Note: Customers on the Starter and Essentials plans have access to 1 objective. Pro plan customers have up to 10 objectives. Enterprise and Enterprise Plus plan customers have unlimited objectives.
In this article:
- Adding objectives to a features board
- Assigning features to an objective
- Scoring feature value
- Recording effort estimates
- Setting each feature's final priority
- Sorting and filtering by objective
- Using the prioritization matrix
- Using other fields with objectives
- See also
Adding objectives to a features board
Click the Add column button and select objectives to see all objectives
From here, you can create new objectives or toggle on existing objectives to display them as columns on your board. The screenshot below contains examples for how you might name your objectives.
Assigning features to an objective
Select the [+] icon to add a feature to one or more objectives. That way, you can filter your board to see only those features in a given objective.
Scoring feature value
Next, score features based on how well they support each objective. This will allow you to sort/filter your board to surface strategically relevant feature ideas.
Recording effort estimates
Now record effort estimates for each feature, especially those most valuable to each objective. If you've already set the effort for a feature elsewhere, that value will appear here.
Setting each feature's final priority
Within objectives, evaluate each feature's value and effort (along with other criteria) to decide its final priority: must-have, should-have, or nice-to-have.
Sorting and filtering by objective
Now you can sort and filter your board for any given objective by value, score (value/effort ratio), or priority.
This can be helpful for seeing just your top-priority features for your current objectives and updating their status (e.g. to Planned) or adding them to an upcoming release.
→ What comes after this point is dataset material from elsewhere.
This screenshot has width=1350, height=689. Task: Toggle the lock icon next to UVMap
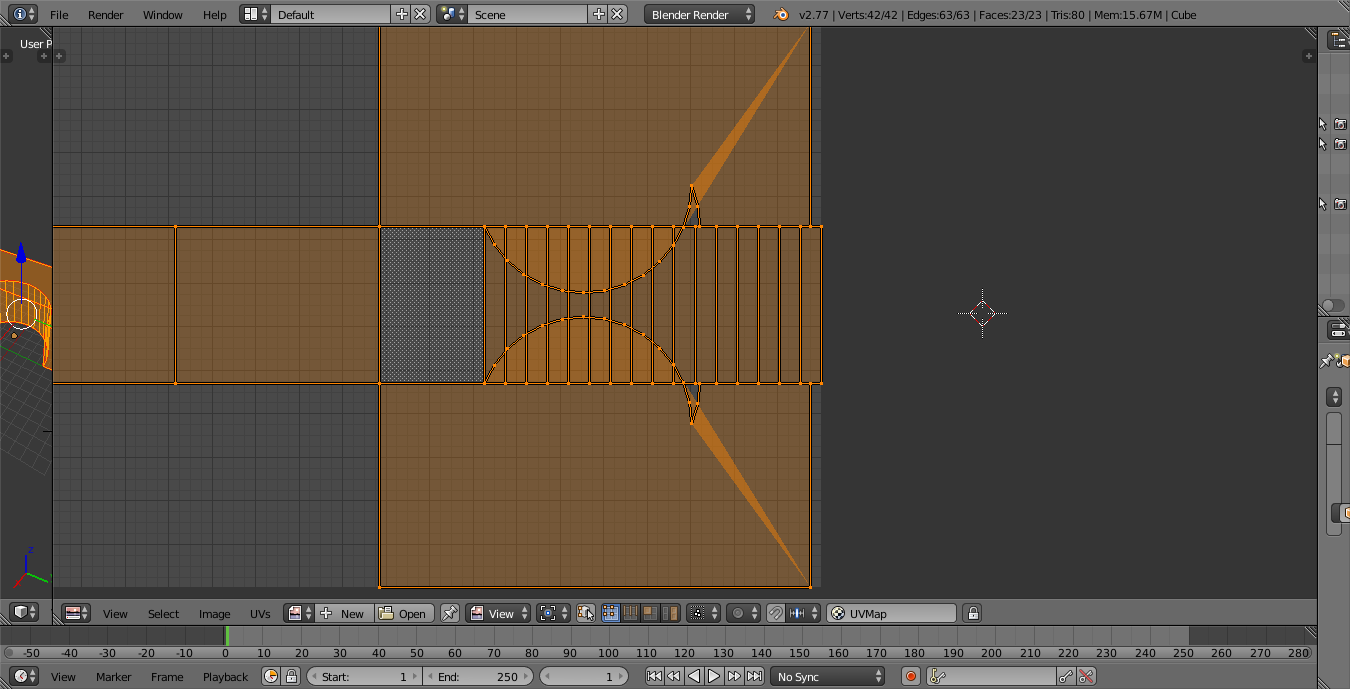coord(972,614)
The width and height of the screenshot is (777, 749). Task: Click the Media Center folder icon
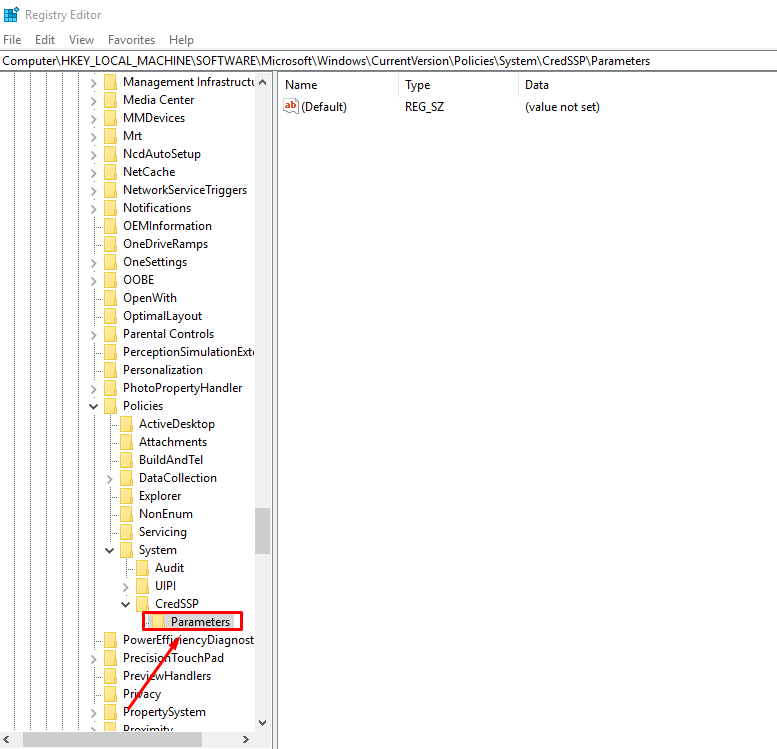(x=110, y=100)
You can also filter for all features added to the objectives, regardless of whether they've been assigned a value or priority.
Using the prioritization matrix
To visualize the value/effort tradeoff for features within objectives, group your board by Matrix.
Find your low-hanging fruit (high-value/low-effort) features in the upper left region of the matrix. You can then adjust each feature's final priority within the objective.
See Using the prioritization matrix for details.
Using other fields with objectives
Other prioritization fields like drivers and formulas can be used alongside objectives as secondary prioritization criteria. For example, while your main objective may be to expand into a new market segment, you could create satisfier and delighter fields to indicate which features are table stakes and which are innovative/unexpected.
You might also use other fields to represent something core to the way you differentiate in the market, or something near and dear to your team's product principles. An example would be a UX magic field that keeps the team focused on shipping features most likely to delight — especially important when you're up against clunky competitors.
If nothing else, other fields can useful as "tie-breakers" when you end up with too many must-haves within objectives and need additional criteria to decide which to build next.